Your products and services should ease or resolve those pain points in the unique way only your brand can.

That’s your unique selling proposition.

It should emphasize all your product or service features and benefits and highlight all the ways it plans to make your customers’ work or home life so much easier/better/more efficient, etc.

Without knowing exactly why someone needs to pay for your products or services, you’ll never be able to convince them to. Find out your why ASAP.


6. A Sales Funnel / Buyer’s Journey

Do you know the steps a potential customer must take with your company before they become an actual customer?

This process, known as the buyer’s journey, details every stage of your sales process from your customer’s end so you know exactly where they are in relation to completing a sale.

Once you segment your buying process, you’ll know how to target messages to potential customers in every stage.


For example, the first stage of your sales funnel may be capturing a new email subscriber.
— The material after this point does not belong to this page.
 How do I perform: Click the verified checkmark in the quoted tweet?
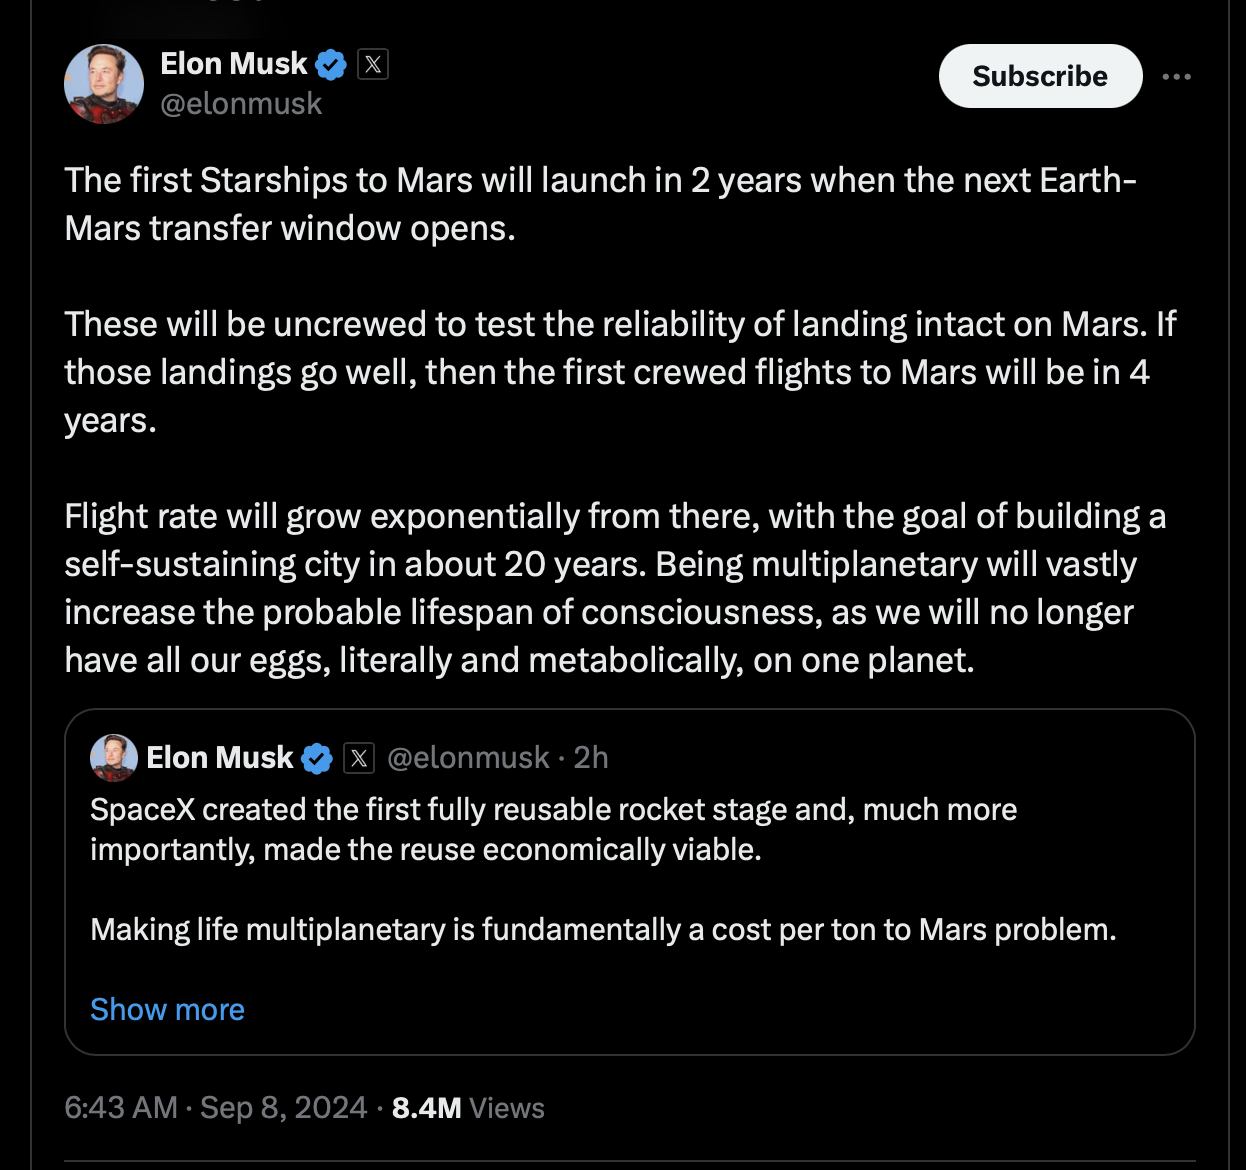317,759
You know leads in this part of their journey are more interested in learning about your brand than making a sale.

So offering a 20% off coupon for following your brand on Instagram, Facebook, etc. will go a lot further to work your lead down the sales funnel than just giving them 10% off their next purchase.

Similarly, you wouldn’t offer the same “Get to know us” coupon to your existing customers because they already follow you.
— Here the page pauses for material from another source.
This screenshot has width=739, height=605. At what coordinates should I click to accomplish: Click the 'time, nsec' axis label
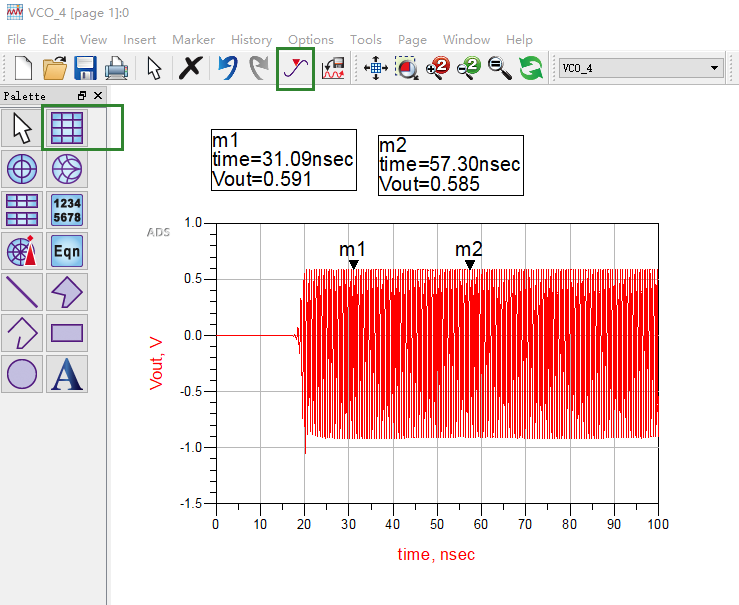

[Tweet “A key part of your sales process is sending the right message to the right buyer at the right time.”]

That’s why it pays to learn about the difference between your sales funnel and your customer journey and figure out how to take advantage of them.


7. A Plan to Identify, Measure, and Track Your Progress

Identify a few key performance indicators (KPIs) you’re going to use to help you track your progress and show you when you’ve hit your goals.

Using our goal from earlier, if you want to sell to 10 new customers, for example, a good way to measure your progress would be tracking the number of new leads, checking your email open rates to these potential customers, etc.

You want to make sure your tactics are working.

You don’t want to spend too much time or money marketing to potential customers that may never become warm leads.

Brainstorm a few different KPIs to measure for every stage of your sales funnel and you’ll always be able to check on your campaign’s effectiveness.


Time to Create Your Sales Strategy Today

Sales can be scary before you actually break it down into realistic goals and a solid plan of attack.

The trick to developing an effective sales plan is taking the time and effort to analyze and understand your goals and the goals of your customers.

Working through your strategy will give you a roadmap to follow to help you connect with your leads and achieve success — as long as you stick with your plan.

You’ll need to tweak your strategy as you find what’s working and what needs to be scrapped, but then you’ll have a fully replicable and scalable framework for others on your team to follow.

Soon you and your sales and marketing team will be a selling, money-making machine. Seriously.